The Friedman test is a non-parametric test that can be used as a tool for determining whether there is a statistically significant difference between three or more groups [57]. This test is particularly useful when the size of samples is very small. The null hypothesis is set as that there is no significant difference between the given algorithms. Then the alternate hypothesis is that at least two of them are different from each other. Here, the test statistic for Friedman test is given as follows:

$${F}_{R}=\frac{12}{{N}_{d}{K}_{m}({K}_{m}+1)}\sum {R}_{i}^{2}-3{N}_{d}({K}_{m}+1),$$
(14)

where \({N}_{d}\) is the total number of datasets, \({K}_{m}\) is the total number of algorithms and \({R}_{i}\) is the sum of ranks of all datasets for algorithm \(i\). The average rank of the algorithms based on the average fitness values is shown in Table 11. After calculating the test statistic, we can draw a conclusion about whether these algorithms are significantly different through the decision rules about the Friedman test. For one thing, if the statistic \({F}_{R}\) is larger than the critical value that can be found in Friedman’s critical values table, the null hypothesis can be rejected. For another thing, if the p value is less than or equal to the \(alpha\) which is the level of significance, we can also reject the null hypothesis. Otherwise, the null hypothesis should be accepted. Table 11 also shows the calculated results of the Friedman test. It can be seen in Table 11 that SLBHA got the best average rank and the K-means algorithm got the worst. The statistic \({F}_{R}\) is 125.0 and the p value is 1.7827e − 21. The former is greater than the critical value while the latter is less than alpha, which means that we can reject the null hypothesis. In conclusion, there is a significant difference between the algorithms tested in this paper.

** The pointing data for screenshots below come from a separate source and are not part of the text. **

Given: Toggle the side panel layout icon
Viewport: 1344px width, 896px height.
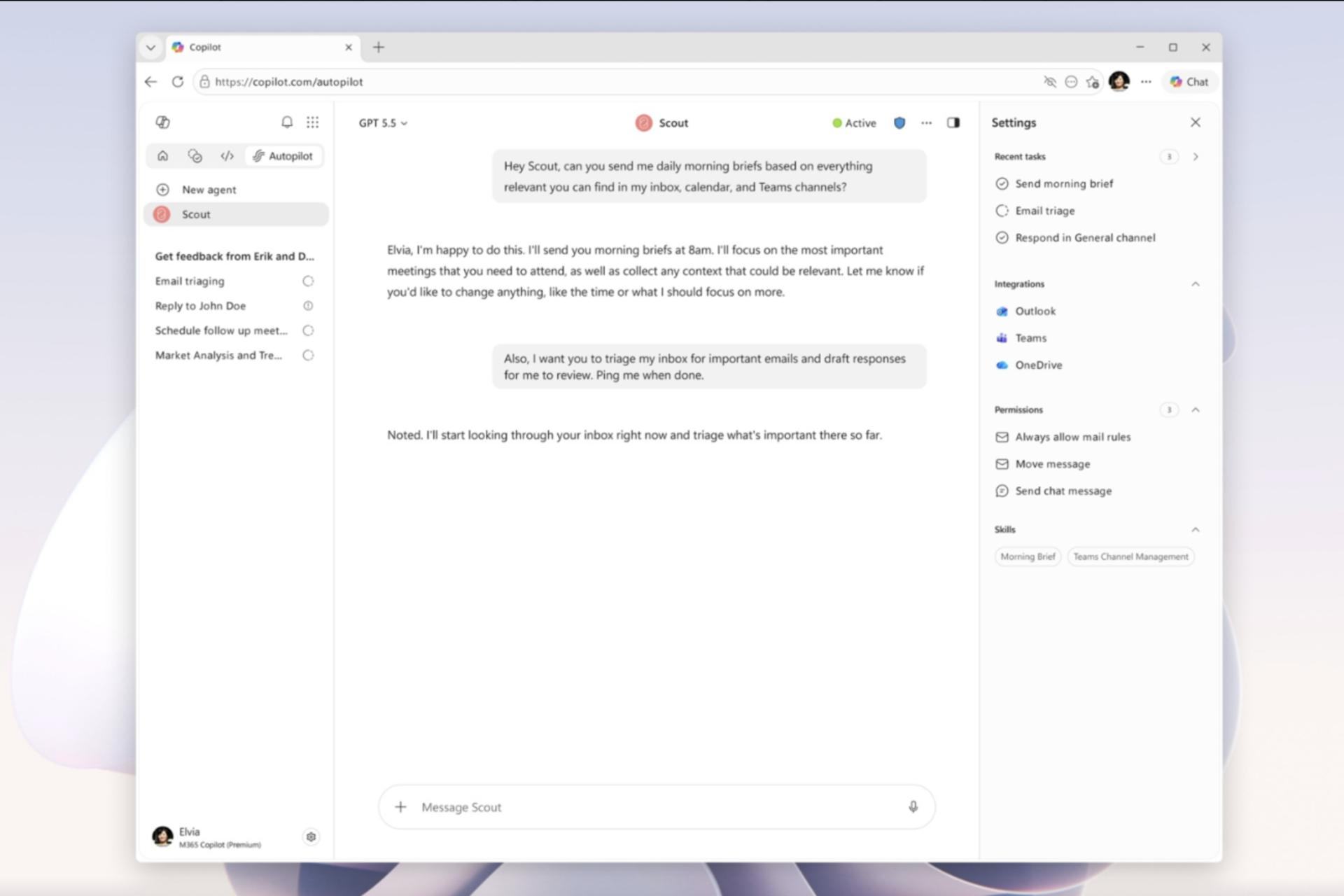Looking at the screenshot, I should 953,122.
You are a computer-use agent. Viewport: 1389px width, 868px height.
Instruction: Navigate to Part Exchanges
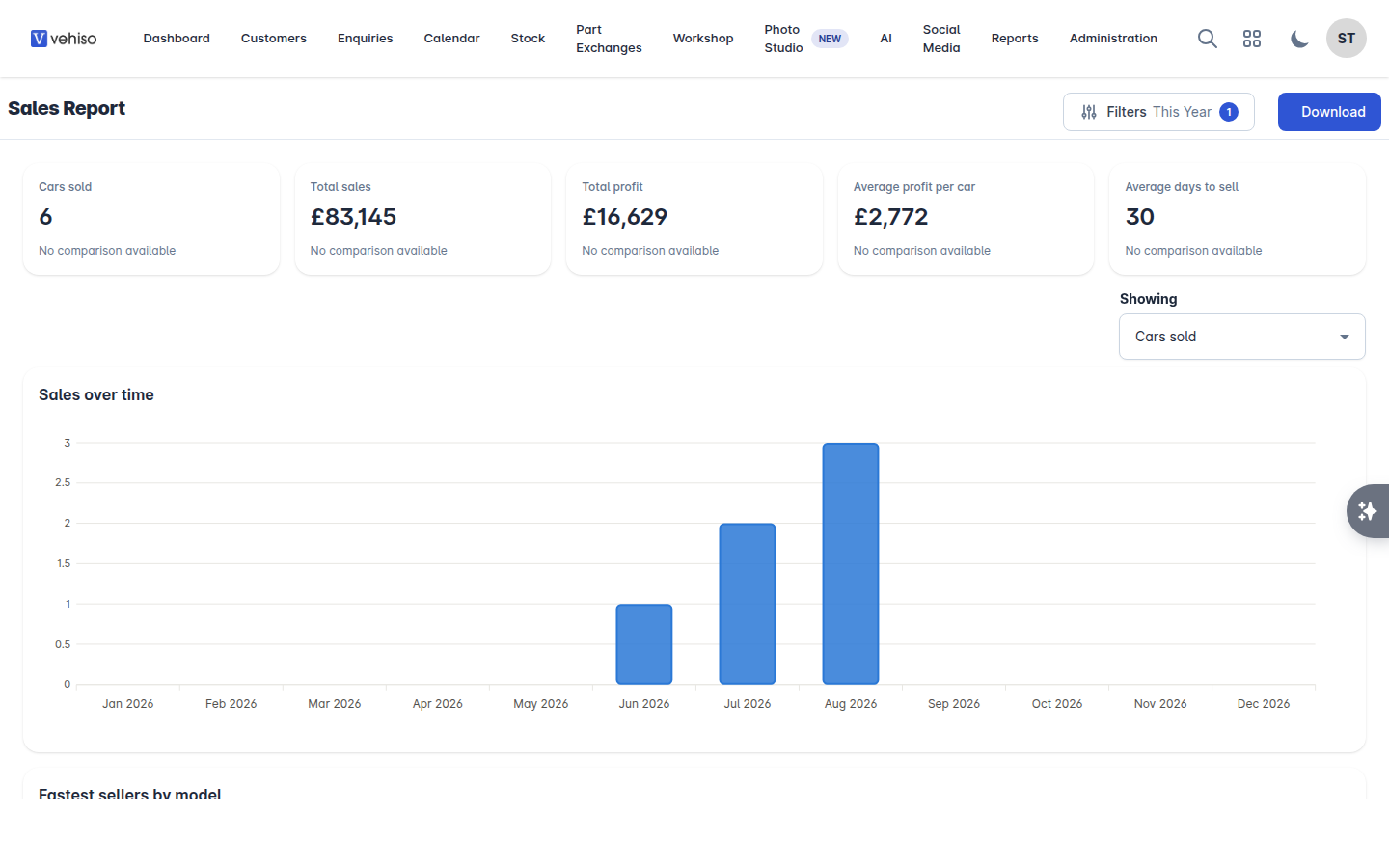click(x=609, y=39)
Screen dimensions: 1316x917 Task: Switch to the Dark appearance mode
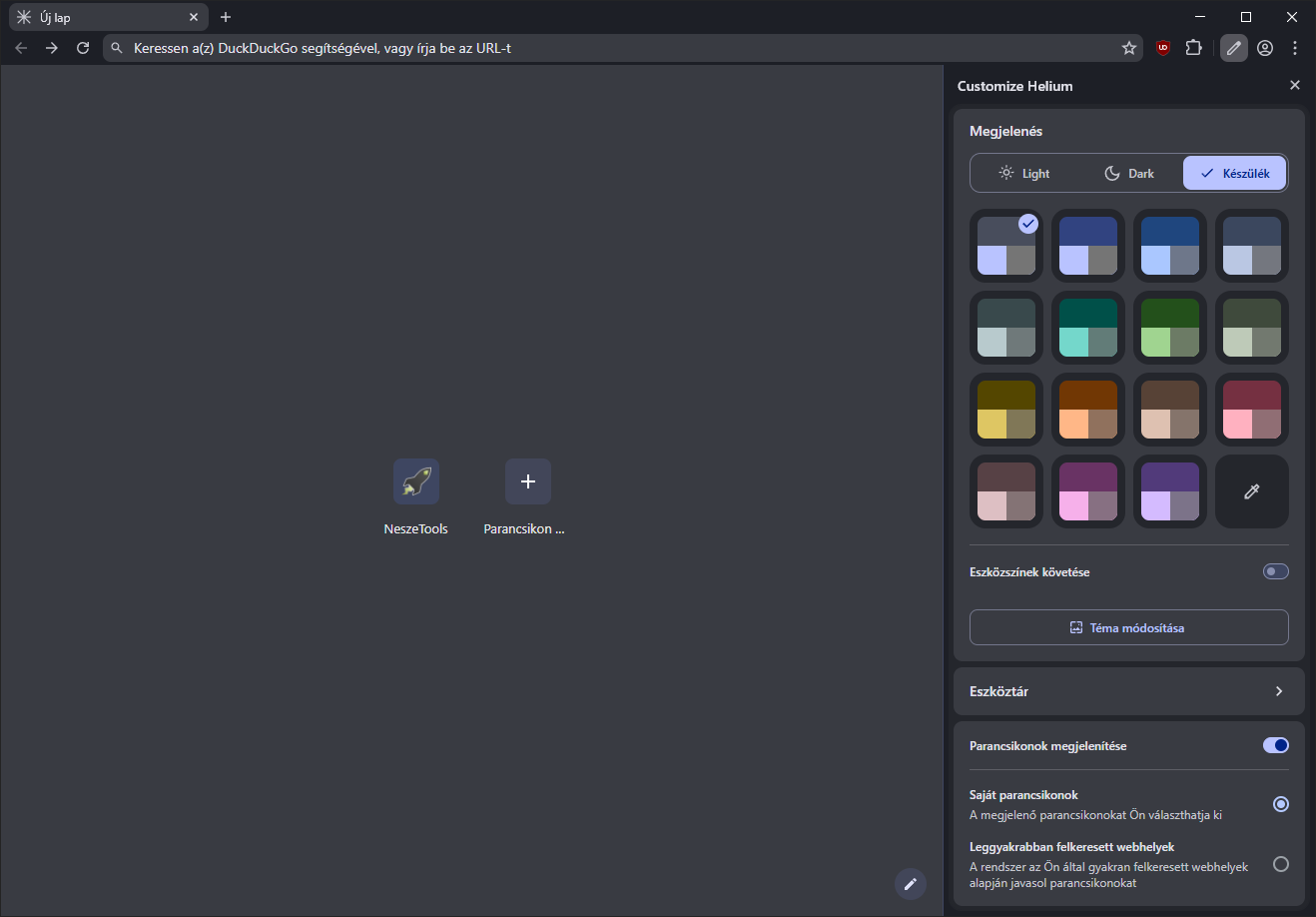(x=1129, y=173)
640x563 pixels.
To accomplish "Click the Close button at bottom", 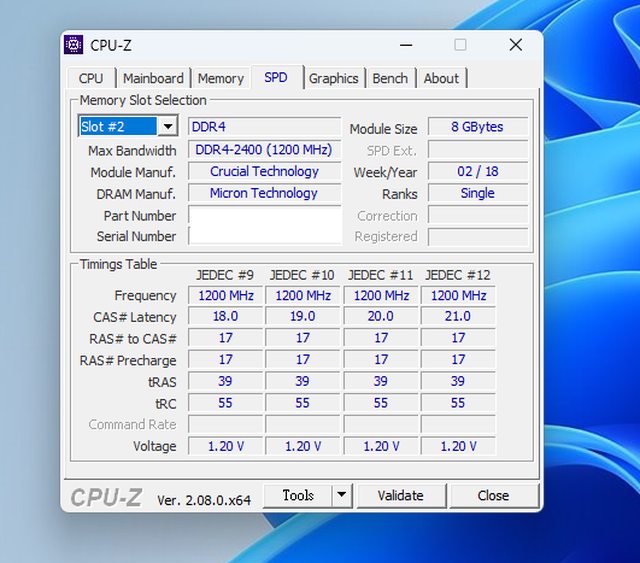I will pos(493,495).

Table 11 The average rank of the algorithms

Wilcoxon rank sum test

The Wilcoxon rank sum test is also a non-parametric test. It can be used to determine whether two dependent groups are selected from the same distribution [58]. The p values of the Wilcoxon rank sum test of the proposed SLBHA are reported in Table 11. The values below 0.05 are underlined in the tables. As shown in Table 12, there is a significant difference between SLBHA with the selected algorithms because all of the Wilcoxon rank sum test results are less than 0.05. Combined with the other tables mentioned above, it can be concluded that SLBHA is significantly superior to other algorithms.

Table 12 The Wilcoxon rank sum test results of SLBHA

Conclusions and future work

In this article, an improved self-adaptive logarithmic spiral path black hole algorithm (SLBHA) is discussed and analyzed. The path improvement measures introduced in SLBHA effectively enhance the local search capability of the algorithm. Then the replacement mechanism of the stars increases the diversity of the population. Additionally, SLBHA uses a self-adaptive parameter to balance the global and local search phases. Therefore, the algorithm effectively improves the exploration and exploitation capabilities of BHA and the ability to maintain the balance between them, with high availability and effectiveness. Moreover, the effectiveness of the proposed algorithm is experimentally verified. The quantization error and external criteria (Jaccard coefficient and FM values) are utilized to measure the performance of clustering algorithms. The experimental results show that the SLBHA outperforms the other comparative algorithms on most of the datasets and the generated clusters are closer to the label distribution in reality. The time complexity of SLBHA is also better than other heuristic algorithms. Statistical tests indicate that there is a significant difference between the proposed algorithm and other compared algorithms. However, the experiments also show that the shortcoming of the algorithm is that its stability is strongly affected by randomness. Further future work is mainly in two aspects. On the one hand, there is still room for improvement in the stability of the proposed algorithms and it may relate to the control of randomness, which is a common problem for heuristic algorithms. On the other hand, the proposed algorithm can be applied to solve other optimization problems and they may need to make the corresponding changes according to the application scenarios.